◆ **APPLY WHAT YOU READ**
(1) In the taste bud excerpt, what are the cells of each taste bud said to be arranged like?
(2) From the taste bud excerpt, reproduce word for word the part that opens with the words containing "Depolarization and re-polarization" and closes with "for another response.".

◆ **PAGE EXCERPT**
★ ★ ★ ★ ★
Each taste bud is made up of cells arranged together much like the slices of an orange. At the end of the bud that connects with the surface is a taste pore, which houses a receptor for the various chemicals that confer taste. For example, sweet molecules are sugars and alcohols, salty chemicals are dominated by sodium, and sour chemicals are dominated by hydrogen ions.
The interaction of the various molecules with the taste bud receptor stimulates a depolarization of the membrane at the receptor site. In depolarization, the membrane becomes more permeable to the passage of ions such as sodium and hydrogen (this is dependent on the particular receptor). The depolarization causes the activation of a protein called the G-protein, which acts to alter the countermovement of potassium out of the cell. The resulting ionic imbalance between the inside of the receptor cell and the outside generates an electrical potential. The potential can be harnessed to drive the movement of calicium ions into the cell. The excess calcium and the release of a neurotransmitter converts the receptor signal to an electrical signal, which is conveyed to the brain.
Depolarization and re-polarization of the membranes of the cells are rapid events. This allows a taste cell to respond to a stimulus and quickly regain its potential for another response.
The taste receptors have a very low threshold, or the concentration at which a substance can be distinguished from water. The intensity of a taste sensation sems to be related to the number of taste cells that respond to the presence of the particular chemical. For example, if a food is exceptionally salty, the great number of sodium molecules in the food will stimulate the activity of a large number of taste buds. In more complex foods, which have a blended variety of tastes, the response by the population of taste buds will become diverse.
★ ★ ★ ★ ★
◆ **DATA UNDER STUDY**

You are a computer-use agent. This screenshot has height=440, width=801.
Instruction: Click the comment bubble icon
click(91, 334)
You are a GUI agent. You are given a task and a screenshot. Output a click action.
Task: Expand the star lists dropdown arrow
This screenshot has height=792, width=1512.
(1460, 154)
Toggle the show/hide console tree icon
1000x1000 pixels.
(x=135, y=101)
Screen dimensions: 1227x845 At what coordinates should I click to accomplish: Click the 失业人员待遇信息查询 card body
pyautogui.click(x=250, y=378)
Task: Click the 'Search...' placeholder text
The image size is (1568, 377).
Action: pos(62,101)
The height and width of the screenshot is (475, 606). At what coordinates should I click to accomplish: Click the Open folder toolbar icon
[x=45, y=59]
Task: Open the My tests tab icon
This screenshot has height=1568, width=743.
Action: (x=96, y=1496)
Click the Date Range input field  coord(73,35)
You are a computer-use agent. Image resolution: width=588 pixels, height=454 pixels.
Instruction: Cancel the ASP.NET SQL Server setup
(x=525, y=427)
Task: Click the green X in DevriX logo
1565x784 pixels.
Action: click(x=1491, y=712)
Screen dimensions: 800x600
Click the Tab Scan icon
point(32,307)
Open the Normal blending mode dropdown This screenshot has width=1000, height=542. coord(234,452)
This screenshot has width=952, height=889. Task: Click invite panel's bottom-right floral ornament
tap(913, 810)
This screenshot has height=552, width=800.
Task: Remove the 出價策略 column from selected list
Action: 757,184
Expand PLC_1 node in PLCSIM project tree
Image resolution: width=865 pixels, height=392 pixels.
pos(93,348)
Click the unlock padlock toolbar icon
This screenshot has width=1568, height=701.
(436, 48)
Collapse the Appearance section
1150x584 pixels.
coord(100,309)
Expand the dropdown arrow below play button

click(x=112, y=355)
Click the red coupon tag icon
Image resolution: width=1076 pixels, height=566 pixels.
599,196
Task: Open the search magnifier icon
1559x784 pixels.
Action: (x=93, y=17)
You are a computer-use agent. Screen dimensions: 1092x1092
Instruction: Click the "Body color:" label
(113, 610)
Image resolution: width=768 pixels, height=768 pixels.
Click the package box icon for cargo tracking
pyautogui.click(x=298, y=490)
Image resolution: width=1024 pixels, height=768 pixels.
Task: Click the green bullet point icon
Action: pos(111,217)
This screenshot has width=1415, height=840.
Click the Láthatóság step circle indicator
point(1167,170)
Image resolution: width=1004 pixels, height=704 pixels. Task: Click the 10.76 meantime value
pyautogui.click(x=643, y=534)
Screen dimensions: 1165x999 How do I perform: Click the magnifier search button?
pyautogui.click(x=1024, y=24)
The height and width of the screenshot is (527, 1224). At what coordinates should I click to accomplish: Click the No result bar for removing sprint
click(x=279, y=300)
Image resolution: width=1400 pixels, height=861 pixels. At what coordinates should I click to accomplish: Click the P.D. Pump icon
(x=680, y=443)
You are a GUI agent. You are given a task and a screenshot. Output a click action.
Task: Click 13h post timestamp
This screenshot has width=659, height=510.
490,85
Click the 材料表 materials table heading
★ ★ ★ ★ ★
◆ **EXERCISE SOLUTIONS**
(1) They are arranged much like the slices of an orange.

(2)
Depolarization and re-polarization of the membranes of the cells are rapid events. This allows a taste cell to respond to a stimulus and quickly regain its potential for another response.